2I say: Keep the king’s command, because of God’s oath to him. 3Be not hasty to go from his presence. Do not take your stand in an evil cause, for he does whatever he pleases. 4For the word of the king is supreme, and who may say to him, “What are you doing?”
(Ecclesiastes 8:2-4 ESV)
One way we put wisdom to work in our lives is in our interaction with our government. In today’s passage King Solomon explains how to exercise wisdom and behave appropriately with respect to our leaders.
We are to keep the king’s command. The term “king” here refers to government of any form, be it a monarch or democratically elected officials. No matter what form of government we are under, we are to obey their rules.
We do this because of God’s oath to them. Here Solomon is referring to the allegiance citizens make to their country. Back in Solomon’s day, citizens took an oath of allegiance to the king when the assumed the throne [1 Chronicles 29:24; 2 Samuel 5:1-3; 2 Kings 11:17].
Similarly, a naturalized citizen of a country takes an oath to their new homeland. Naturalized U.S. citizens, for example, swear to “support and defend the Constitution and laws of the United States of America…” and “to bear true faith and allegiance to the same…”
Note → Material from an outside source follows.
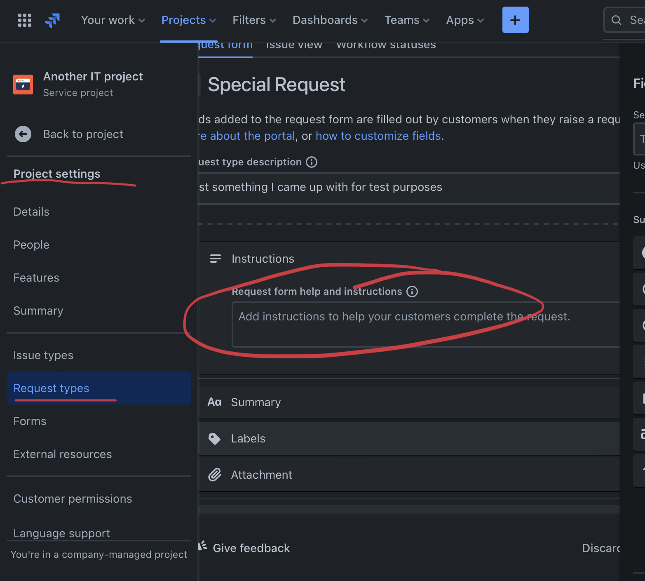Click the search magnifier icon
Screen dimensions: 645x581
coord(616,19)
But when we make an oath, we are actually making that oath to God. God takes our oaths seriously [Matthew 5:33]. He does not want us going back on our promises to others be they our employers, spouses (i.e. divorcing after swearing to stay together “til death do us part”), or government.
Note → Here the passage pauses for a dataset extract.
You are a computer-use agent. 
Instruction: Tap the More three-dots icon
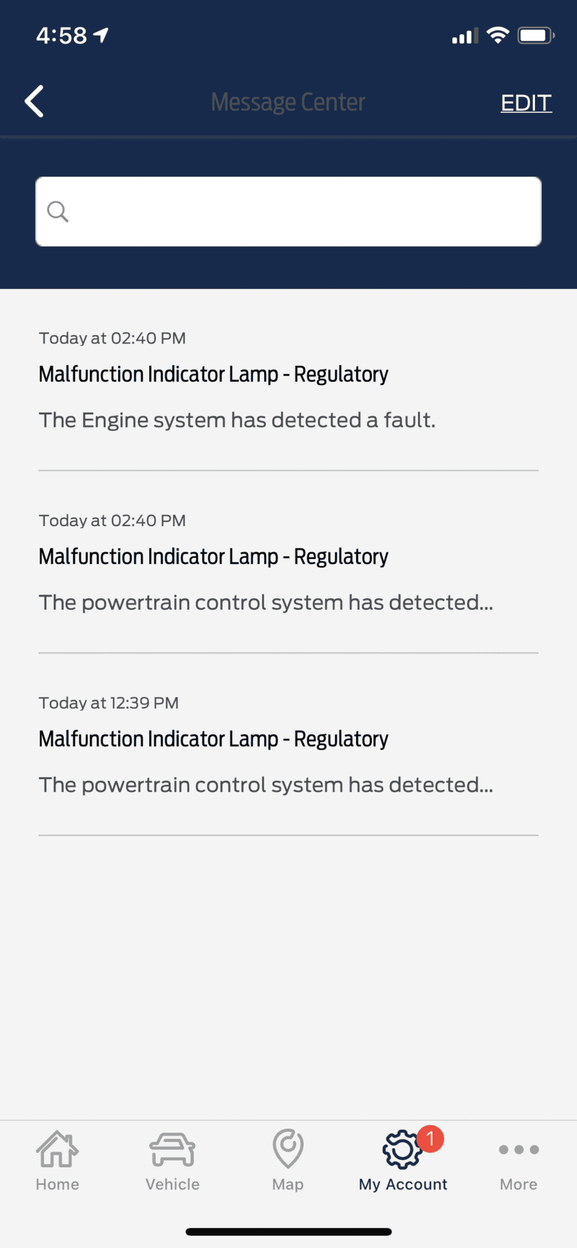tap(519, 1149)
There may be times when we’ll want to go from the government’s presence – when we’ll want to disobey. We should not be hasty in making such a decision. Certainly there will be times when obeying the government will not be convenient (e.g. jury duty, paying taxes). And there may be times when the government commands us to do something that goes against our beliefs.
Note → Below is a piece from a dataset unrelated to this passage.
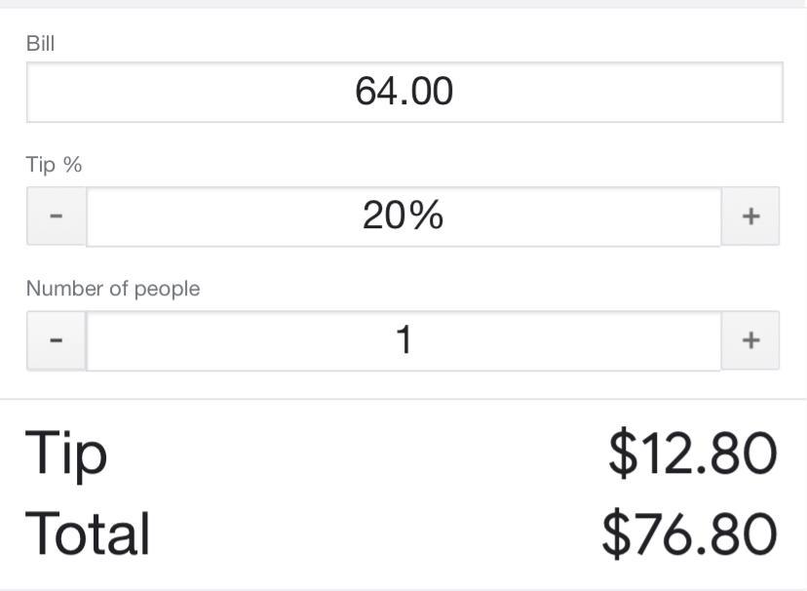Decrease the tip percentage with minus button

pos(57,216)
We obey government not because we agree with it but because we want to honor our promise to them. Doing so brings glory to God. To disobey is to break our oath to God.
Any authority under which we find ourselves is a God-ordained authority and should be obeyed [Romans 13:1]. The only exception is when such an authority commands us to do something that goes against God’s Word. Only then are we to disobey because doing so demonstrates that God is the higher authority [Acts 4:19].
Nor should we take up an evil stand against our government. Notice God does not tell us not to take a stand. We should take a stand when government goes against God’s word. But we are not to take an evil stand – one that is born of selfishness.
There may be times when government requires us to do something we don’t like. But if that request does not violate God’s word we should obey it whether we like it or not.
The government, after all, has the power to enforce its own rules (does whatever it pleases; the word of the government is supreme) [Romans 13:4]. One reason why it is wise to obey the government is simply because it has the power to compel us to do so. God recognizes that it’s better to go along without being forced rather than going along forcibly.